The objective is to provide an evidence-based compendium of allergenic and irritant agents that are known to cause occupational asthma in order to improve diagnostics and disease management.


Two previously published reviews from our group utilized database searches to identify studies which were then rated according to the Scottish Intercollegiate Guideline Network (SIGN) grading system. The evidence level for each causative agent or worksite was graded using the Royal College of General Practitioners (RCGP) three-star system.


Approximately 3,000 relevant papers were identified, which covered 372 different causes of allergic and 184 different causes of irritant occupational asthma. The highest level achieved using the SIGN grading system was 2++, indicating a high quality study with a very low risk of confounding or bias and a high probability of a causal relationship.
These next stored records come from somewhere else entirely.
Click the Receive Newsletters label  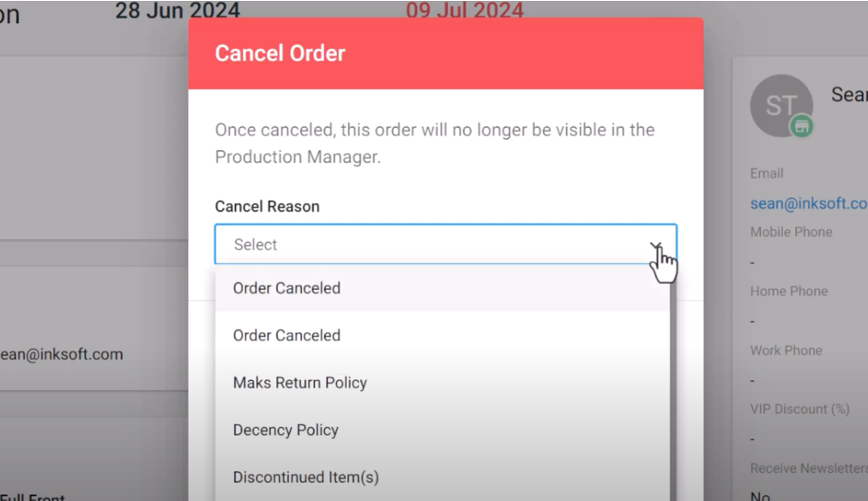[809, 468]
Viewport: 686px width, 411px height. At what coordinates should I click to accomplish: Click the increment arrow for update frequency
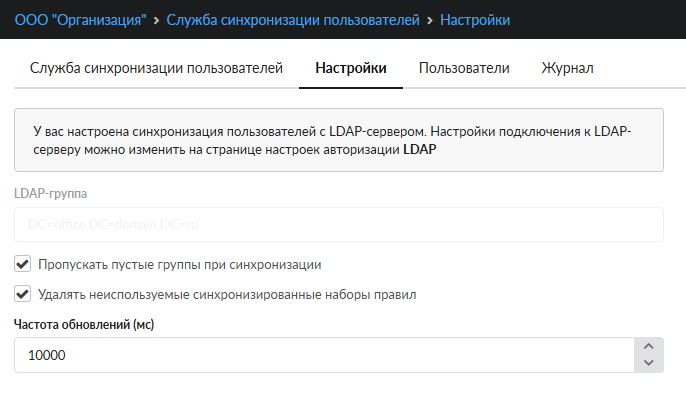(x=648, y=347)
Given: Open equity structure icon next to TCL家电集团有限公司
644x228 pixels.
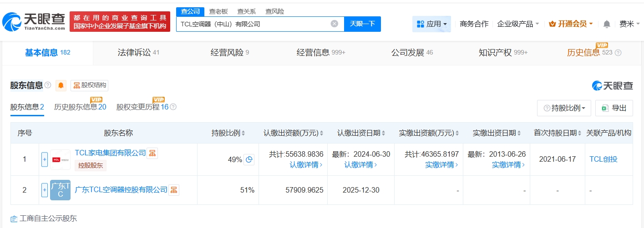Looking at the screenshot, I should coord(152,153).

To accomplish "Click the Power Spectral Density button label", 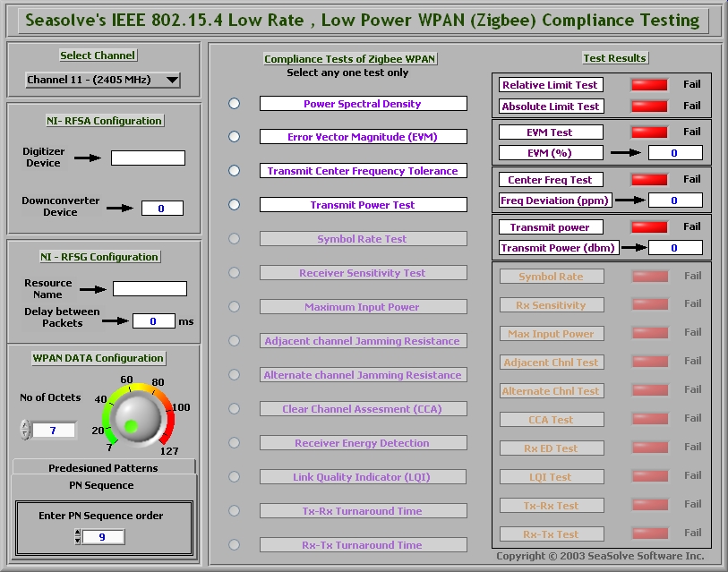I will click(363, 104).
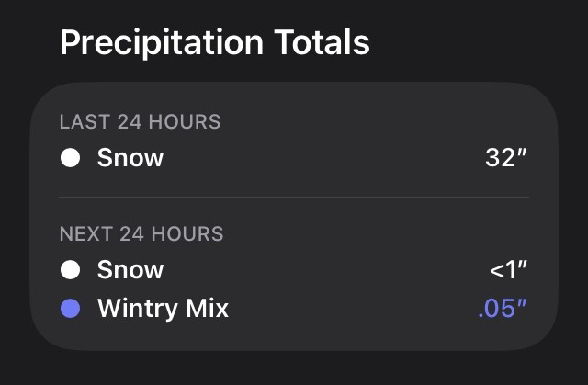Image resolution: width=588 pixels, height=385 pixels.
Task: Tap the word NEXT in the second section header
Action: point(84,233)
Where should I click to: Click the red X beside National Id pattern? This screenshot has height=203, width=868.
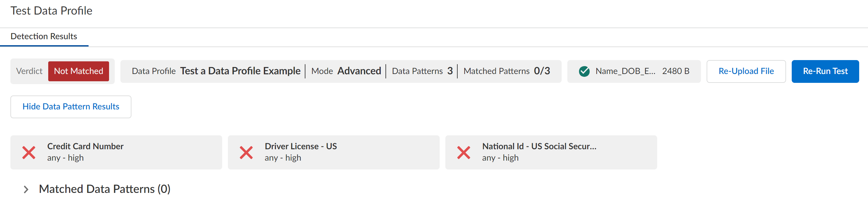tap(464, 152)
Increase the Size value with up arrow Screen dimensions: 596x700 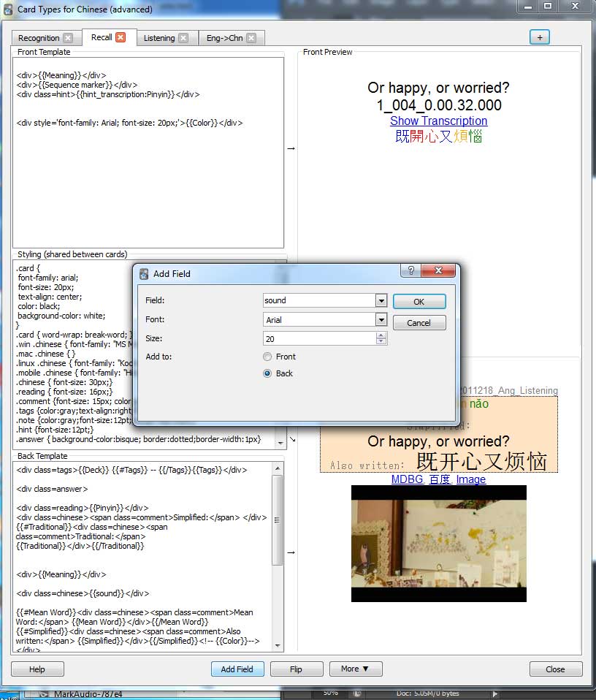(x=381, y=335)
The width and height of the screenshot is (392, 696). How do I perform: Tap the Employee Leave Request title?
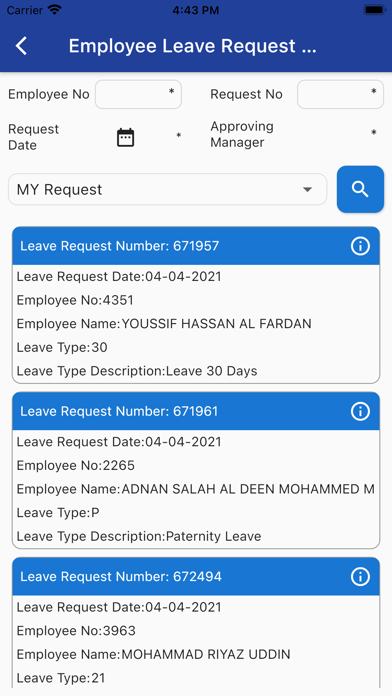[192, 46]
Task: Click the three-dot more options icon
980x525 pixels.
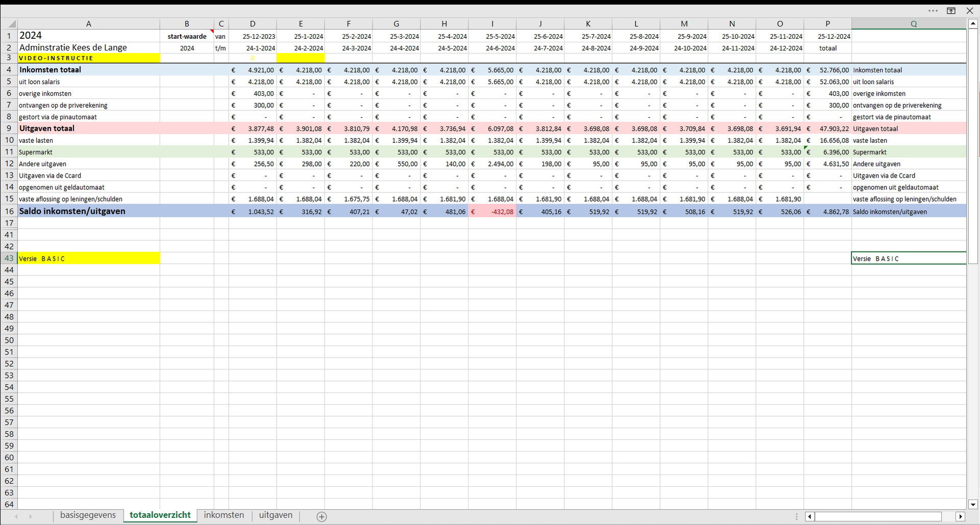Action: click(933, 11)
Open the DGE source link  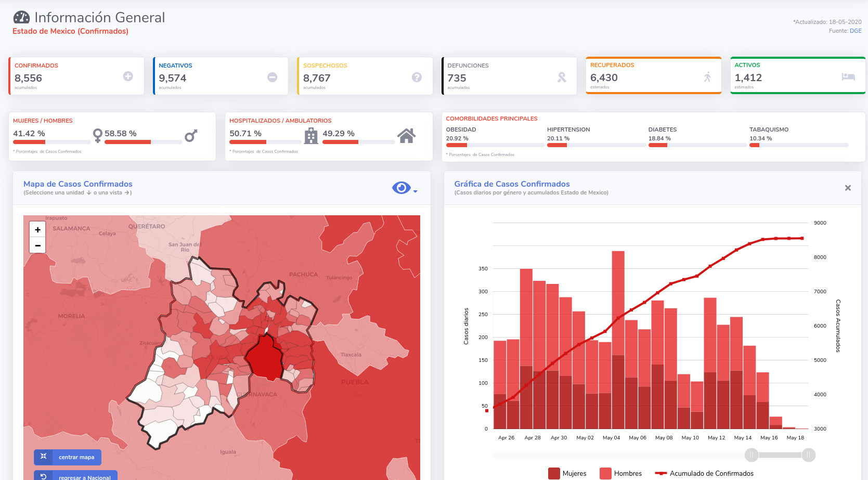[x=856, y=31]
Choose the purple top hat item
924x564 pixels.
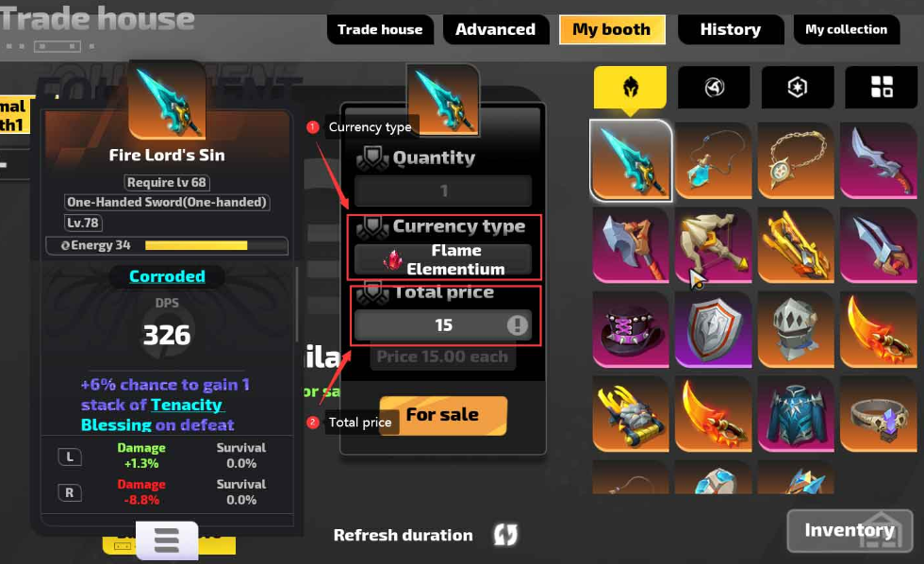coord(631,329)
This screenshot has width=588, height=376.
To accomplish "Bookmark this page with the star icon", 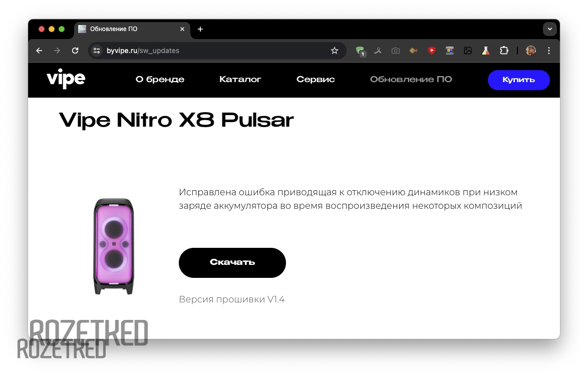I will click(x=335, y=51).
Using the modified RCGP three-star grading system, the strongest evidence of association with an individual agent or worksite ('***') was found for exposure to laboratory animals. Associations with moderate evidence level (‘**’) were obtained for a) the allergenic agents or worksites: alpha-amylase from Aspergillus oryzae, various enzymes from Bacillus subtilis, papain, bakeries, western red cedar, latex, psyllium, storage mites, rat, carmine, egg proteins, Atlantic salmon, fishmeal, Norway lobster, prawn, snow crab, seafood, trout and turbot, reactive dyes, b) the irritant agents or worksites: benzene-1,2,4-tricarboxylic acid, 1,2- anhydride [trimellitic anhydride], chlorine, cobalt, cement, environmental tobacco smoke, grain, welding fumes, construction work, swine confinement, World Trade Center disaster 2001, and c) agents or worksites causing allergic as well as irritant occupational asthma, included farming, poultry confinement, various isocyanates and platinum salts. A low evidence level (RCGP) was obtained for 84 agents or worksites (42 from each group), providing a total of 141 conditions with a low, moderate or strong evidence level.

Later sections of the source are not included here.